* [TASK STATEMENT]:
Below are some records. Set down exactly the line holding "The image size is (2212, 1677)." and every later line through the end, omitting the pictures.

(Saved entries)
════════

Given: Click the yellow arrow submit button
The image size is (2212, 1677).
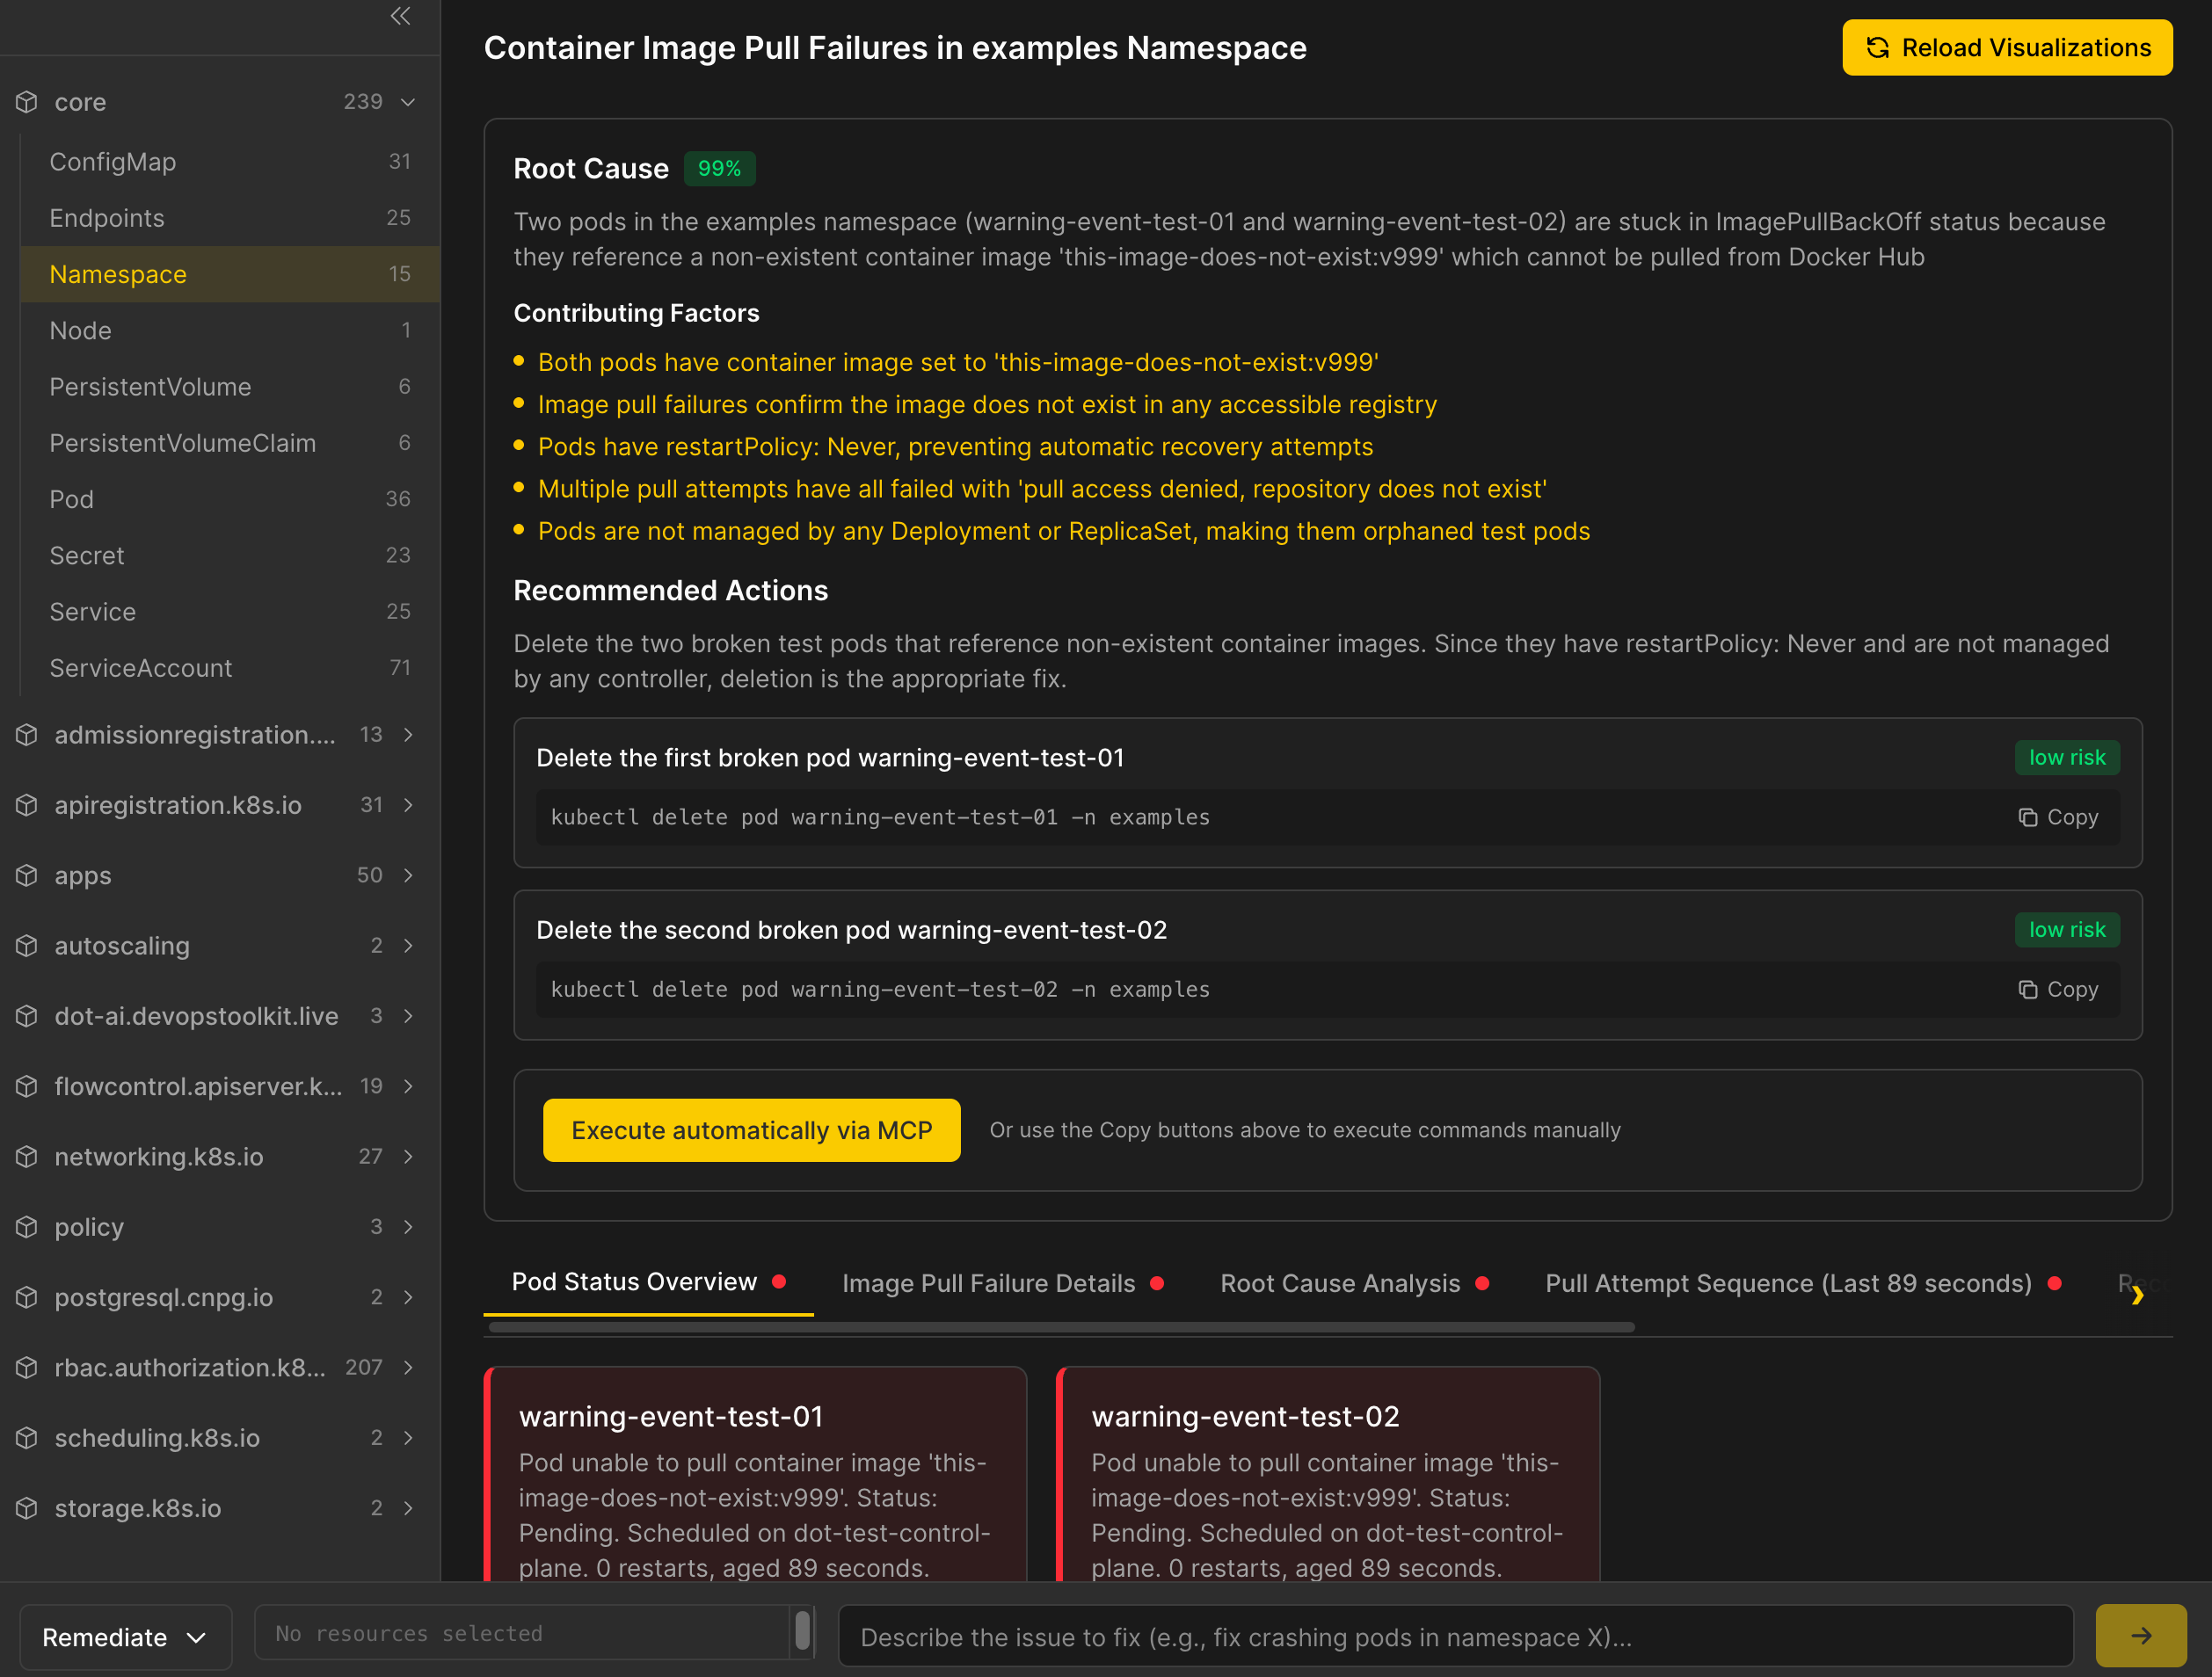Looking at the screenshot, I should click(2140, 1636).
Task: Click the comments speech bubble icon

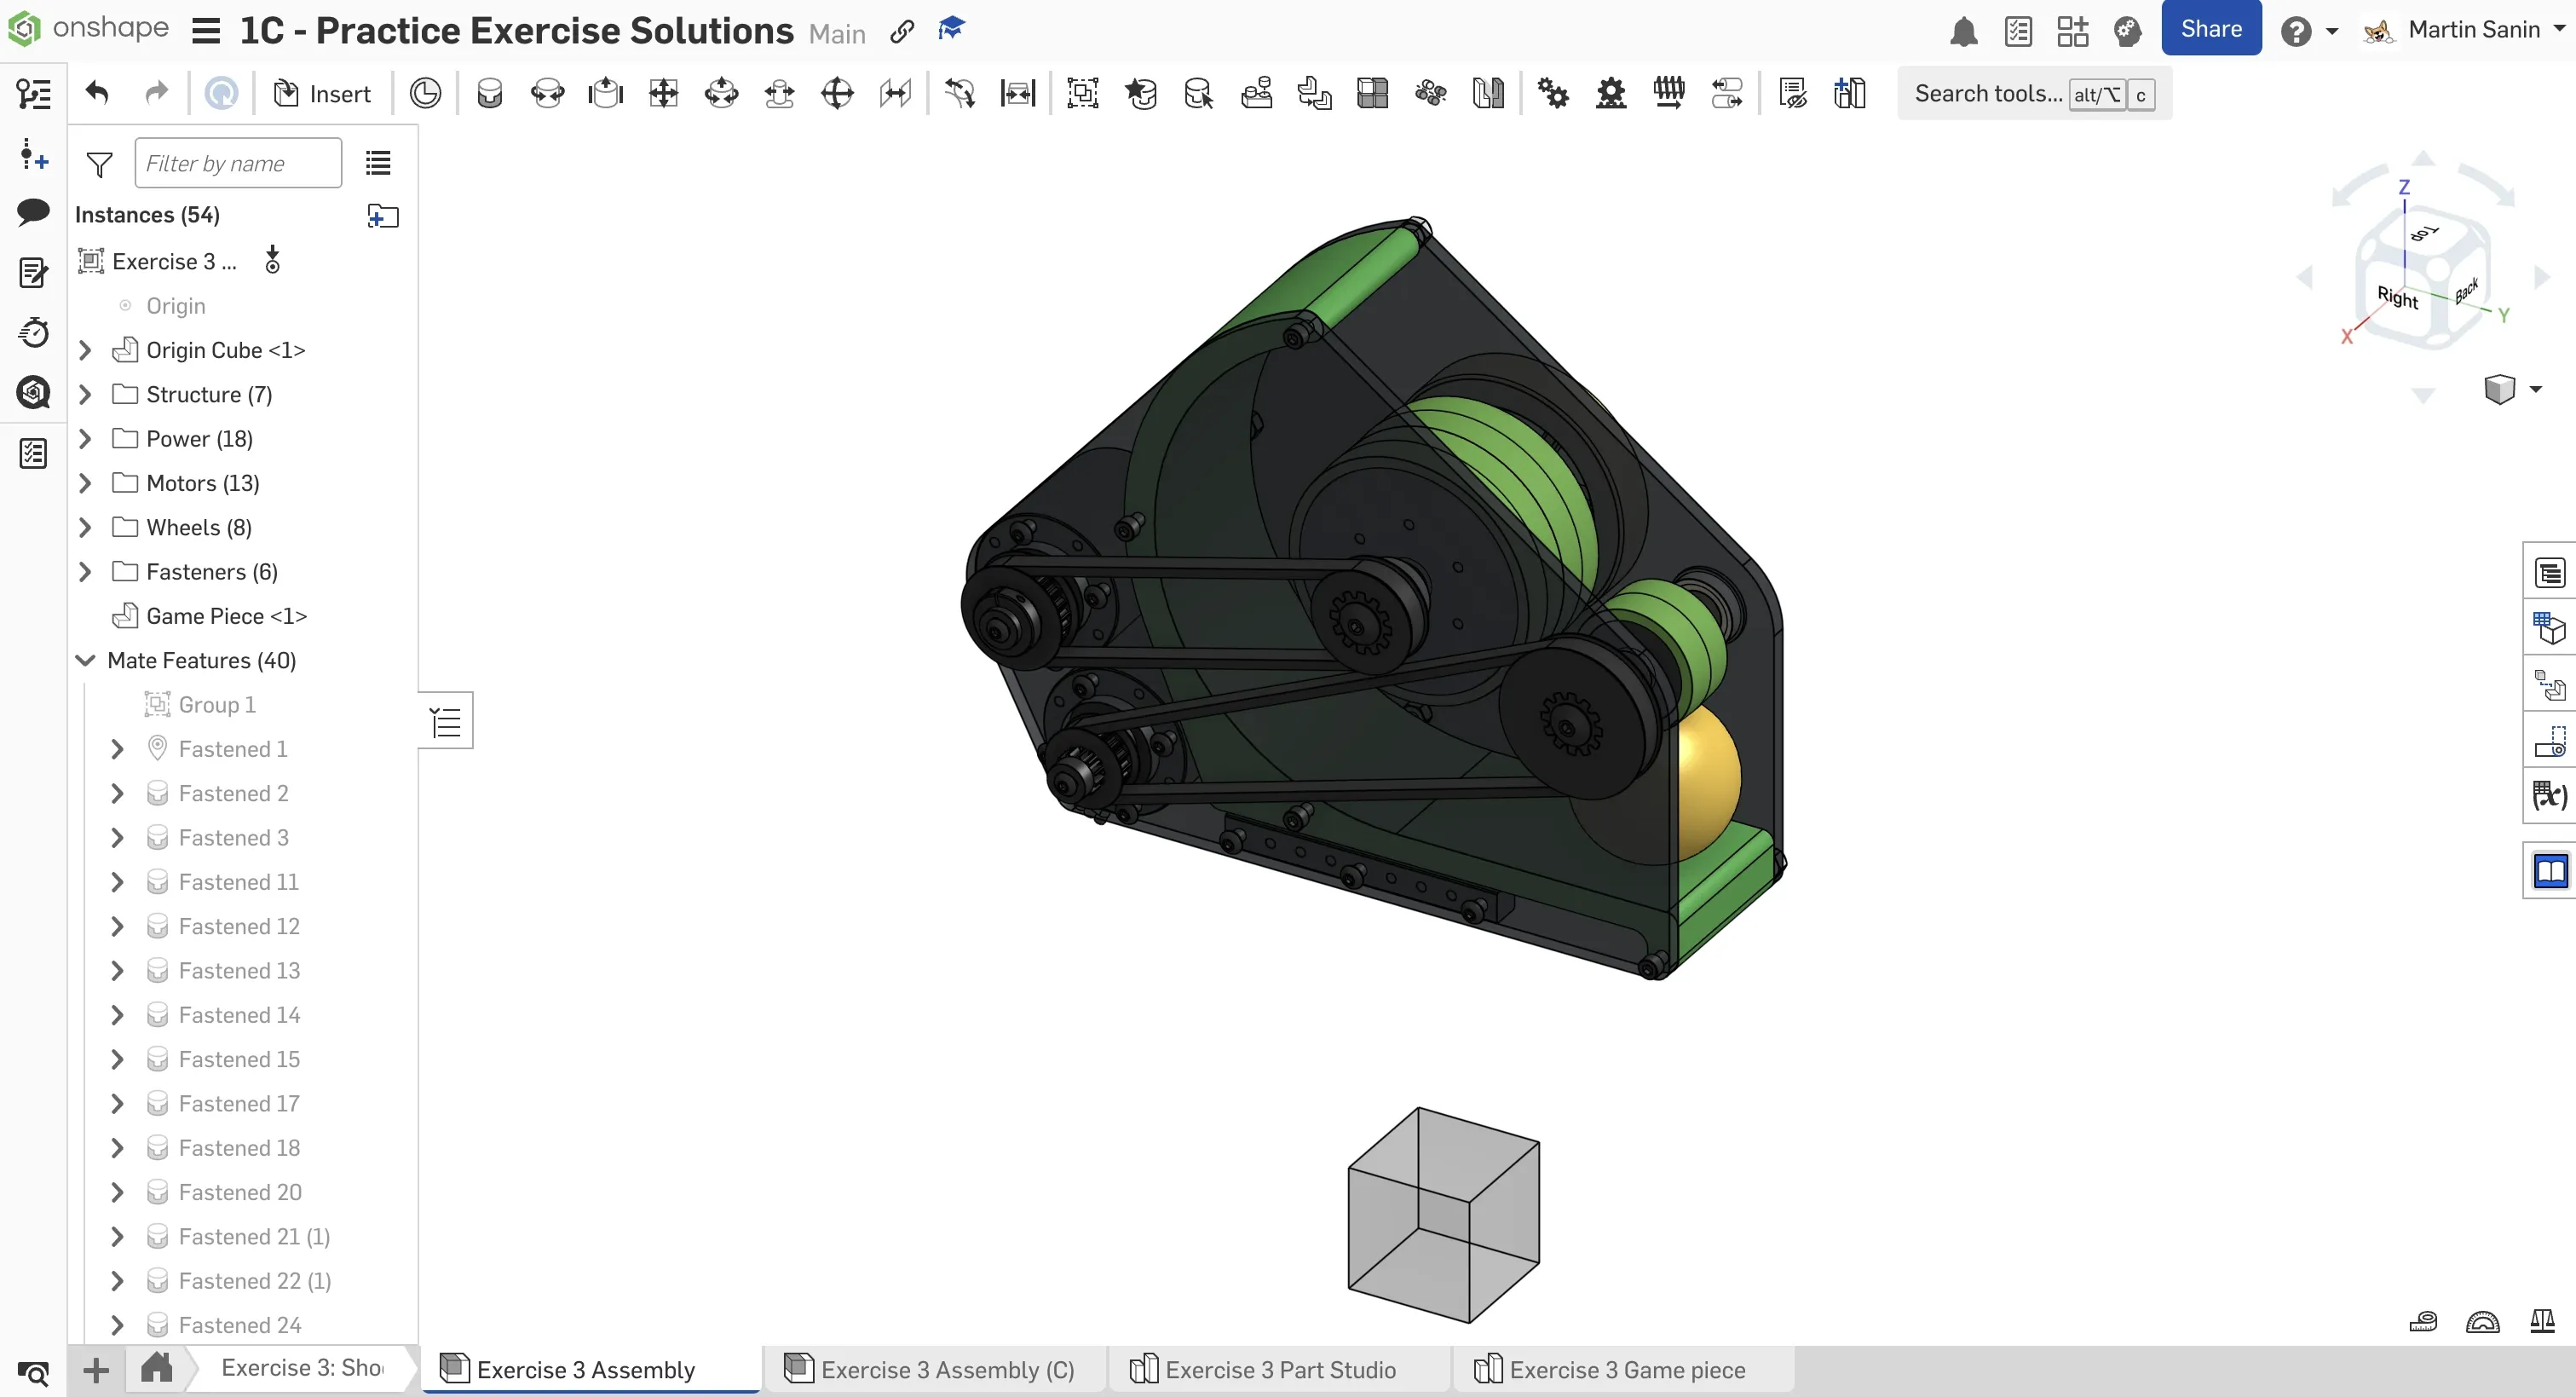Action: pos(33,212)
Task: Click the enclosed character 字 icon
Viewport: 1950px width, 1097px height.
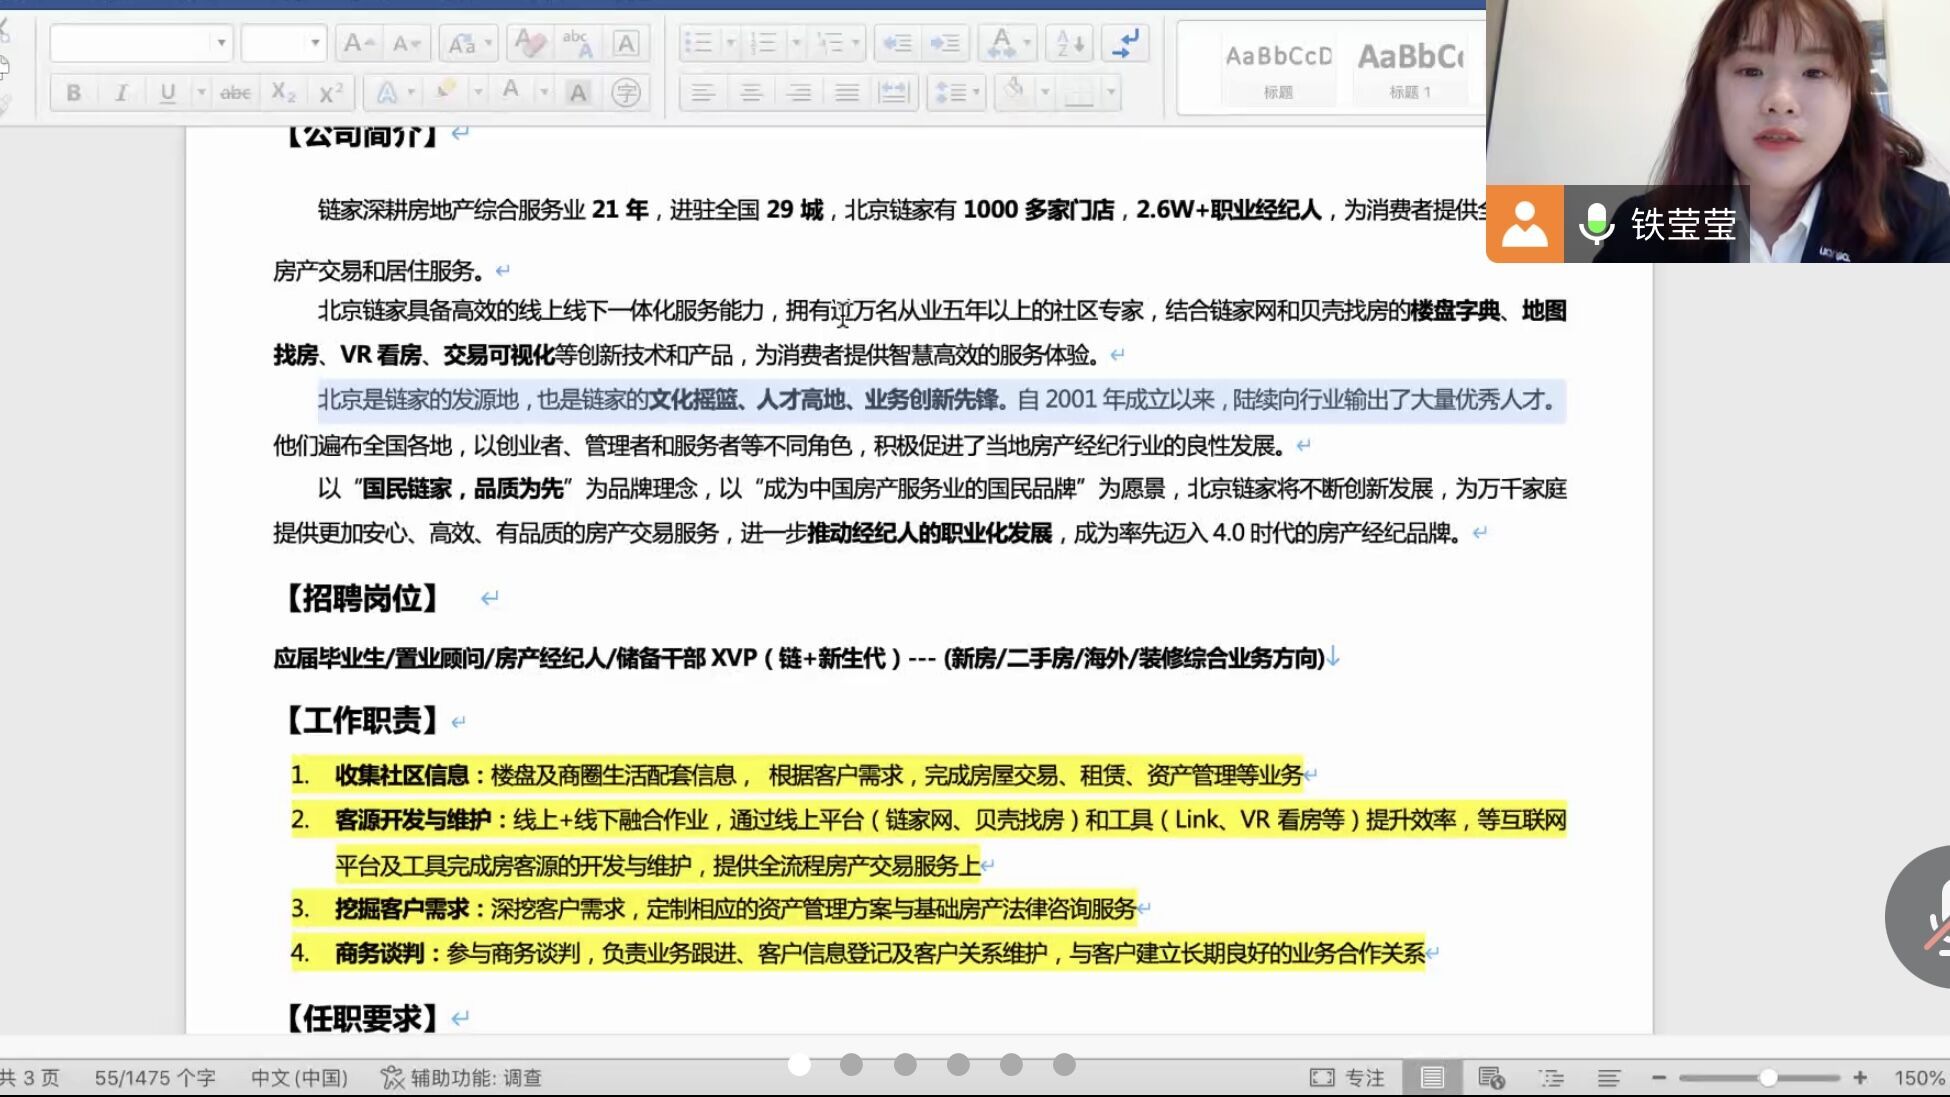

════════

* [RESPONSE TO THIS EXERCISE]:
The image size is (2212, 1677).
Looking at the screenshot, I should click(2140, 1636).
Task: Click the comments speech bubble icon

Action: pos(33,212)
Task: Click the enclosed character 字 icon
Viewport: 1950px width, 1097px height.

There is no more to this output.